Introduction

Apache Kafka is an event streaming platform designed for high-throughput, fault-tolerant, and low-latency event streaming. One of its most remarkable features is its ability to integrate with a multitude of other data systems, both as a source and as a sink. That’s where Kafka Connect comes in.

Kafka Connect is a framework that provides scalable and resilient integration between Kafka and other data systems. With its pluggable connector architecture, it can transport data into and out of Kafka without writing additional code. This blog post explores how to leverage Kafka Connect’s power, effectively bridging the gap between Kafka and your other data systems.

Kafka Connect Architecture

Before we delve into code, it’s crucial to understand Kafka Connect’s architecture. It operates in two modes: Standalone and Distributed.

  • Standalone mode is ideal for testing, while
  • Distributed mode is used for production as it provides scalability and fault tolerance.

1. Starting Kafka Connect

To start Kafka Connect, you’ll need to specify either standalone or distributed mode. Here’s how to start it in standalone mode:

Bash
connect-standalone.sh connect-standalone.properties file-source.properties file-sink.properties

In this command, connect-standalone.properties specifies the Kafka Connect runtime configuration, and file-source.properties and file-sink.properties specify the configurations for the connectors.

2. Configuration for Standalone Mode

Let’s consider an example of a standalone mode configuration:

Bash
# connect-standalone.properties
bootstrap.servers=localhost:9092
key.converter=org.apache.kafka.connect.json.JsonConverter
value.converter=org.apache.kafka.connect.json.JsonConverter
key.converter.schemas.enable=true
value.converter.schemas.enable=true

In this configuration, we define the Kafka bootstrap servers and the converters for the key and value.

Source Connectors

Source connectors import data from another system into Kafka. They are responsible for splitting the data into records and writing them to Kafka.

3. Configuring a File Source Connector

The following configuration describes a simple file source connector:

Bash
# file-source.properties
name=local-file-source
connector.class=org.apache.kafka.connect.file.FileStreamSourceConnector
tasks.max=1
file=test.txt
topic=test-topic

This connector reads from test.txt and writes to test-topic in Kafka.

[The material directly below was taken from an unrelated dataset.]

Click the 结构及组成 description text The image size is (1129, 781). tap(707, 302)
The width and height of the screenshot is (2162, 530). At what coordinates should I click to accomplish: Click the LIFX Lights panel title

4. Verifying Source Connector

You can verify whether data has been produced to Kafka using a console consumer:

Bash
kafka-console-consumer.sh --bootstrap-server localhost:9092 --topic test-topic --from-beginning

Sink Connectors

Sink connectors export data from Kafka to another system. They read records from Kafka topics and convert them into a format suitable for the destination system.

5. Configuring a File Sink Connector

Here’s a basic configuration for a file sink connector:

Bash
# file-sink.properties
name=local-file-sink
connector.class=org.apache.kafka.connect.file.FileStreamSinkConnector
tasks.max=1
file=test.sink.txt
topics=test-topic

This connector reads from test-topic in Kafka and writes to test.sink.txt.

6. Verifying Sink Connector

The sink file test.sink.txt should now contain the records consumed from test-topic.

Distributed Mode

For scalable and fault-tolerant production deployments, Kafka Connect should be run in distributed mode.

7. Starting Kafka Connect in Distributed Mode

Bash
connect-distributed.sh connect-distributed.properties

This command starts Kafka Connect in distributed mode, using the configuration specified in connect-distributed.properties.

8. Configuring a Connector in Distributed Mode

Connectors in distributed mode are configured via a REST API. The following curl command configures a file source connector:

Bash
curl -X POST -H "Content-Type: application/json" --data '{"name": "distributed-file-source", "config": {"connector.class":"org.apache.kafka.connect.file.FileStreamSourceConnector", "tasks.max":"1", "file":"test.txt", "topic":"test-topic-distributed"}}' http://localhost:8083/connectors

9. Checking Connector Status

You can check the status of a connector using the Connect REST API:

Bash
curl http://localhost:8083/connectors/distributed-file-source/status

10. Deleting a Connector

If you need to delete a connector, you can do so with the following command:

Bash
curl -X DELETE http://localhost:8083/connectors/distributed-file-source

Conclusion

Kafka Connect represents a robust, scalable solution to link Kafka with other data systems. With its standardized API, pre-built connectors, and distributed nature, it makes data ingestion and export tasks manageable and efficient.

Understanding Kafka Connect is a significant step towards leveraging Kafka’s full potential. The ability to connect to a variety of data sources and sinks turns Kafka into a central hub for your real-time data pipelines. The examples provided in this blog post should help you get started with creating your connectors in both standalone and distributed modes. Happy streaming!